* PROBLEM TO WORK ON: Read the data below line by line and copy each one with "computer" in it.
# # # # # # #
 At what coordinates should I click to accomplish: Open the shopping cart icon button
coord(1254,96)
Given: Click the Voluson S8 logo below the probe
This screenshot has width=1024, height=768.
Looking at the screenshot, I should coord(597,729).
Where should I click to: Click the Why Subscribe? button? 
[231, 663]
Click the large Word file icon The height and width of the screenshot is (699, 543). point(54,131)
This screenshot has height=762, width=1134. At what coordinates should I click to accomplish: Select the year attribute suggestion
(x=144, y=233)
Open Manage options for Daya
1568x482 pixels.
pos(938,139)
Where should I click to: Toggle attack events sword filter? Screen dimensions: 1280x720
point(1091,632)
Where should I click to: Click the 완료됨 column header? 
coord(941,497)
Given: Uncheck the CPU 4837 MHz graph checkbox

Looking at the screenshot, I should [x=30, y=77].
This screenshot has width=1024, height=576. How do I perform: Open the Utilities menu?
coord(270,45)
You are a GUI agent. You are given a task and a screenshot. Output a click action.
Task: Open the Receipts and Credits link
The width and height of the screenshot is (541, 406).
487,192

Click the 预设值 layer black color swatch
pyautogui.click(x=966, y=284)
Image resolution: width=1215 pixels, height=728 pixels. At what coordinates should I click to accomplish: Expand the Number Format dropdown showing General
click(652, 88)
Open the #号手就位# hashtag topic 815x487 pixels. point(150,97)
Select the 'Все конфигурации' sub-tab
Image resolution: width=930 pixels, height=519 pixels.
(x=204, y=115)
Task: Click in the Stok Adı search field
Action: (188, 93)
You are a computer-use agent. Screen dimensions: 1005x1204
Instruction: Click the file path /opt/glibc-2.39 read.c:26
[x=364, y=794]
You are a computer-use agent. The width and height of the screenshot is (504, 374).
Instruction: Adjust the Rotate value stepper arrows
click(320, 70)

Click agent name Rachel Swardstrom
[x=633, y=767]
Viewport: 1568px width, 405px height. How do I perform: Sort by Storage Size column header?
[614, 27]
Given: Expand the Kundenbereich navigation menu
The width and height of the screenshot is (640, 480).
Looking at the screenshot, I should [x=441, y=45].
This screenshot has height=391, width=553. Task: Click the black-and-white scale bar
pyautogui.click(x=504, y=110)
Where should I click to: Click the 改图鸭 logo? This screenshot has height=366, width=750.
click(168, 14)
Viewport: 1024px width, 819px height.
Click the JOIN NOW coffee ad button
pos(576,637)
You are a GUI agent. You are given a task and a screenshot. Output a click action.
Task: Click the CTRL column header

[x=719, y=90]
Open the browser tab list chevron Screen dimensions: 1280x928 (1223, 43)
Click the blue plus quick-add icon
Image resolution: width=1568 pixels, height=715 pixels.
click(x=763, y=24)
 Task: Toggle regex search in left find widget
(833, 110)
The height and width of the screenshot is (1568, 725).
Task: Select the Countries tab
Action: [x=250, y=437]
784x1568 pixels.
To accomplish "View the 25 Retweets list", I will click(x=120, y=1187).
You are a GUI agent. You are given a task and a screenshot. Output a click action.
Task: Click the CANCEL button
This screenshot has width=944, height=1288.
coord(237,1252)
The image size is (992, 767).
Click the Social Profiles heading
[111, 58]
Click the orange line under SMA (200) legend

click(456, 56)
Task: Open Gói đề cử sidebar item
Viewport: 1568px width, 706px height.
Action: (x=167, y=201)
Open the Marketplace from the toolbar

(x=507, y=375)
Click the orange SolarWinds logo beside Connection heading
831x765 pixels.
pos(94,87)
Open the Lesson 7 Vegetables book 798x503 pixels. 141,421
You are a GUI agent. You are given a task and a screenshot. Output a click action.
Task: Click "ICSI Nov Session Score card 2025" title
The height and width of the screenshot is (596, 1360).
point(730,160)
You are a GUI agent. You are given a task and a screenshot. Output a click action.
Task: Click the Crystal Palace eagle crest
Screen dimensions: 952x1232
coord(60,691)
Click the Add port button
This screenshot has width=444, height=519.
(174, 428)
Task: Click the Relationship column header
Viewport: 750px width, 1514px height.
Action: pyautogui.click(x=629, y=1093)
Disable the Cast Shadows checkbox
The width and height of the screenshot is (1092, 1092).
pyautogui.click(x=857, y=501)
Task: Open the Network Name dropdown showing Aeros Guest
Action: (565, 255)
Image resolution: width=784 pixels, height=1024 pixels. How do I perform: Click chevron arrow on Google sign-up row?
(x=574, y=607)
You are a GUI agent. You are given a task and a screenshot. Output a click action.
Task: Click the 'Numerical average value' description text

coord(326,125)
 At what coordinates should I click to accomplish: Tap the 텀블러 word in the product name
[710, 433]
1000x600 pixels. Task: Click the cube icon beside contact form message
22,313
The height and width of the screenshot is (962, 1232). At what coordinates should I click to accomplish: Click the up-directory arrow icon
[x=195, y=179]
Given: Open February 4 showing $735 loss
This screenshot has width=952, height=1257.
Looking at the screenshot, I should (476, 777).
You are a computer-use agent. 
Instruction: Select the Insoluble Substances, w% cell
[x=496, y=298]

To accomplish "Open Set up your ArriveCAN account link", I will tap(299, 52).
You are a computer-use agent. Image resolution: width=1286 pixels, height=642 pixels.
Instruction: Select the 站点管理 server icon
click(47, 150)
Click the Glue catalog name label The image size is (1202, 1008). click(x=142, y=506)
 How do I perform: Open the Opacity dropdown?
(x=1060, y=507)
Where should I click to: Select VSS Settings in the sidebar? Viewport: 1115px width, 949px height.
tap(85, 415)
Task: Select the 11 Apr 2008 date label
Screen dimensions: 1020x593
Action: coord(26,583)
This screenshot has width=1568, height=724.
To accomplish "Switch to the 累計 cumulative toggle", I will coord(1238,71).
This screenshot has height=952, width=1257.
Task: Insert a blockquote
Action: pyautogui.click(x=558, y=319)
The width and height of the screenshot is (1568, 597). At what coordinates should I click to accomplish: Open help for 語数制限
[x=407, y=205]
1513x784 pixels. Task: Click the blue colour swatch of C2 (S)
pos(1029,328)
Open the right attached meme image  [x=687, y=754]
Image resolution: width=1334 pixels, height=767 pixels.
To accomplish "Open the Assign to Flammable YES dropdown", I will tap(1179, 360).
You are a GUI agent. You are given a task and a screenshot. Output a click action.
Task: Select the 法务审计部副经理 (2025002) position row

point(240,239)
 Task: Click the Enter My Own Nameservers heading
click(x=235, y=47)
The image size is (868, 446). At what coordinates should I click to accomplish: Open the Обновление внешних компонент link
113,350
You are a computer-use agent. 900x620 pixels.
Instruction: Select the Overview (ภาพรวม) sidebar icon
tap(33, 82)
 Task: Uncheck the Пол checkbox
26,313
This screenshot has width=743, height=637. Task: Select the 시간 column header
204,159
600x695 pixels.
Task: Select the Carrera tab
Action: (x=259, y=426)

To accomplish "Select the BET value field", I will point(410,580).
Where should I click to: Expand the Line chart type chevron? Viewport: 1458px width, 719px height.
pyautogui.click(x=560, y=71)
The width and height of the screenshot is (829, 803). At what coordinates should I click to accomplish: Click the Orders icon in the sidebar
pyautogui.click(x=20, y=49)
# # # # # # #
* OUTPUT OF THE TASK:
You are a computer-use agent. Screen dimensions: 1005x1204
You are a computer-use agent. The width and height of the screenshot is (504, 374).
You are a computer-use agent. 
You are a computer-use agent. Image resolution: width=1286 pixels, height=642 pixels.
You are a computer-use agent. 900x620 pixels.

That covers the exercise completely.